Professore ordinario di Letteratura Italiana nella Facoltà di Lettere e Filosofia dell’Università del Salento

Ha insegnato in qualità di professore ordinario Letteratura Italiana nel corso di Laurea in Scienze dell’Educazione e della Formazione della
Facoltà di Scienze della Formazione dell’Università di Bari ed è stato incaricato di Letteratura teatrale italiana nel Corso di Laurea in Scienze della Comunicazione attivato nella sede di Taranto e di Tecniche della scrittura scenica ( Laurea Magistrale) in quello di
Bari. E’ attualmente professore ordinario di Letteratura Italiana nella Facoltà di Lettere e Filosofia dell’Università del Salento.
Negli ultimi anni ha pubblicato i volumi : Foscolo “Tragico” (2000), Le trame occulte (2002), Il dialogo comunicante nell’opera di Raffaele Nigro (2002), Il carro di Tespi e la barca d’Acheronte (2004), Raccontare con dolcezza e tempestosità (2004), La
saggezza della letteratura (2005) La metafora e l’iperbole. Studi su Vittorini (2007) e numerosi articoli su riviste e studi miscellanei.
Si è attivamente interessato alle problematiche legate al teatro pirandelliano, alla messinscena ed al lavoro dell’attore con testi relativi alla tradizione teatrale meridionale ed alla sua drammaturgia, all’opera drammaturgica della scrittrice marchigiana Anna Bonacci , alle metamorfosi del “tragico” nel teatro italiano del Novecento.

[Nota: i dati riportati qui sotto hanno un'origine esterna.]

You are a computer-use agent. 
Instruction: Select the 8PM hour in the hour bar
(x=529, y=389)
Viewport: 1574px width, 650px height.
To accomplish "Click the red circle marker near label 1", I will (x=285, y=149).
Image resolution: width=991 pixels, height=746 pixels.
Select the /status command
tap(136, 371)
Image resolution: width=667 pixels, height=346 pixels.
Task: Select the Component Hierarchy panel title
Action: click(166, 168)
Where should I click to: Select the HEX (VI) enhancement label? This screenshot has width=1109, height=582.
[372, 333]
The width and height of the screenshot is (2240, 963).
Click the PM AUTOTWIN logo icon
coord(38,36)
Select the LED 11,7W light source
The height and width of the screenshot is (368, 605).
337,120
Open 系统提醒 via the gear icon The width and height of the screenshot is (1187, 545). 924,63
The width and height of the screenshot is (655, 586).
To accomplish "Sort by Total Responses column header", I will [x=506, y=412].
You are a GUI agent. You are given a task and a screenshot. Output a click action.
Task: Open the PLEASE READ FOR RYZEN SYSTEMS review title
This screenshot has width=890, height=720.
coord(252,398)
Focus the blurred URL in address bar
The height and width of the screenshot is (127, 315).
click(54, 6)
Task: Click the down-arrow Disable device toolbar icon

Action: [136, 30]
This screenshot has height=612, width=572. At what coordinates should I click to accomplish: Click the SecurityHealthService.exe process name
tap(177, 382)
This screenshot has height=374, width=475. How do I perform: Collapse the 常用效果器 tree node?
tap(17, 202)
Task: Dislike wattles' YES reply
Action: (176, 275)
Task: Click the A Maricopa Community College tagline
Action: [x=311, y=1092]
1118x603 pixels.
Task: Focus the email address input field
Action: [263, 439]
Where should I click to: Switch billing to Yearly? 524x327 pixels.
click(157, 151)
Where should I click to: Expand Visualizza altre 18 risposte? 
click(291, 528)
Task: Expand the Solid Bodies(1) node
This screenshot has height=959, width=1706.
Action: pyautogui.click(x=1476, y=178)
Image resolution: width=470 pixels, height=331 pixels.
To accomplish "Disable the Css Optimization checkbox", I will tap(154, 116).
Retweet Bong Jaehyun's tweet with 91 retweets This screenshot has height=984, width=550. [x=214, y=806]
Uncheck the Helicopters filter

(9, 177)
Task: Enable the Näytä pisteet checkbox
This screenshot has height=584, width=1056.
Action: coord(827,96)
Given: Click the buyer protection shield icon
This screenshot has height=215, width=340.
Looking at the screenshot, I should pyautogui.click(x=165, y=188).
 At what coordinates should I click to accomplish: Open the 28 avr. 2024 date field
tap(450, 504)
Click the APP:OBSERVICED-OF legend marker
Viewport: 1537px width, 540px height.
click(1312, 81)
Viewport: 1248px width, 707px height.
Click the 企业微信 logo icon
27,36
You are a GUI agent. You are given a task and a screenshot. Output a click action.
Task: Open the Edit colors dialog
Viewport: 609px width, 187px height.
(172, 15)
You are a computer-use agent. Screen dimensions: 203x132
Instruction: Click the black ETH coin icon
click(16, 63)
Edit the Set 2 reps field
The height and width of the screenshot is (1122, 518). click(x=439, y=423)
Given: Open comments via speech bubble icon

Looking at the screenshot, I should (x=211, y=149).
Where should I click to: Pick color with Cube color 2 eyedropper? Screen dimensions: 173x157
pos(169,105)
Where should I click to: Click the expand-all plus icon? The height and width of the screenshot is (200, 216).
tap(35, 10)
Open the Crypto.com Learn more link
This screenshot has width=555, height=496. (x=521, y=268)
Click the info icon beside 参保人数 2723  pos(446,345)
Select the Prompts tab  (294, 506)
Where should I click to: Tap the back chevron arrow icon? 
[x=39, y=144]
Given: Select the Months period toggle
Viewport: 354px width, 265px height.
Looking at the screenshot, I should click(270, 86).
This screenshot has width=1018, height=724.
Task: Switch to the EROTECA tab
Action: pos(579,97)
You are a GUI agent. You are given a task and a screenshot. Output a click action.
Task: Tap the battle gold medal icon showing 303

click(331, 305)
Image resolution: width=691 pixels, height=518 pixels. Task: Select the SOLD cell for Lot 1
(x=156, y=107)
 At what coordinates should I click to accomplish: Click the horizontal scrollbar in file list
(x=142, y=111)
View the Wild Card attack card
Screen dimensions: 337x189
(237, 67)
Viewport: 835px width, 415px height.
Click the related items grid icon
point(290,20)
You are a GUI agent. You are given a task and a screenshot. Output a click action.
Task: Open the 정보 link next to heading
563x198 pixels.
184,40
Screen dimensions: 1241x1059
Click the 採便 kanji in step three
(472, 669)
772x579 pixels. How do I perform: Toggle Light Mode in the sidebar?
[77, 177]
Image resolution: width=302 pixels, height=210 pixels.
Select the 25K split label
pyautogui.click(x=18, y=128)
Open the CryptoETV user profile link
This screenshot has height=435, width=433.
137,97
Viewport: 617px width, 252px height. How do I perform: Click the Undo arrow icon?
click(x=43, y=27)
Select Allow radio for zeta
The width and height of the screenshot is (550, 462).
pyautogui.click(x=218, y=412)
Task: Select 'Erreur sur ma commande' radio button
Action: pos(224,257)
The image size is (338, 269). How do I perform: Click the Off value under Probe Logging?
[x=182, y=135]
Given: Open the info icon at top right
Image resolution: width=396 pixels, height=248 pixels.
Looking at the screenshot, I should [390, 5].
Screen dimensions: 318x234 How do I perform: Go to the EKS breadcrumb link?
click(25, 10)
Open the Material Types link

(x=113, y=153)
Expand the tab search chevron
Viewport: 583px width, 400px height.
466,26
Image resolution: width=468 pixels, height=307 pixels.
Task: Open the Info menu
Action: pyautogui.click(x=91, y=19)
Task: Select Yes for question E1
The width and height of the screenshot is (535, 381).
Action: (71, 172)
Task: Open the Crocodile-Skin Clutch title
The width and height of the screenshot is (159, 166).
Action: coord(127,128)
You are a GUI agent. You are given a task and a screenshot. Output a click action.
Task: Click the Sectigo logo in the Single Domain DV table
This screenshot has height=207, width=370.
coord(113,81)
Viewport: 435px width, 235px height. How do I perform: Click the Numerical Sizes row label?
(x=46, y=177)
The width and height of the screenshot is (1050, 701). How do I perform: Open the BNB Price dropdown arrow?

E’ autore nel 2003 della prima monografia completa sull’opera di Raffaele Nigro ( Il dialogo comunicante nell’opera di Raffaele Nigro,Bari, Giuseppe Laterza Editore), cui ha fatto seguito la pubblicazione, a sua cura, di un volume che raccoglie studi e saggi sempre sull’opera letteraria di Nigro ( Raccontare con dolcezza e tempestosità ,Bari 2004).

Insieme ad un team di colleghi delle varie Università pugliesi e di critici militanti, ha curato il volume Letteratura del Novecento in Puglia 1970-2008 ( Progedit, Bari 2009)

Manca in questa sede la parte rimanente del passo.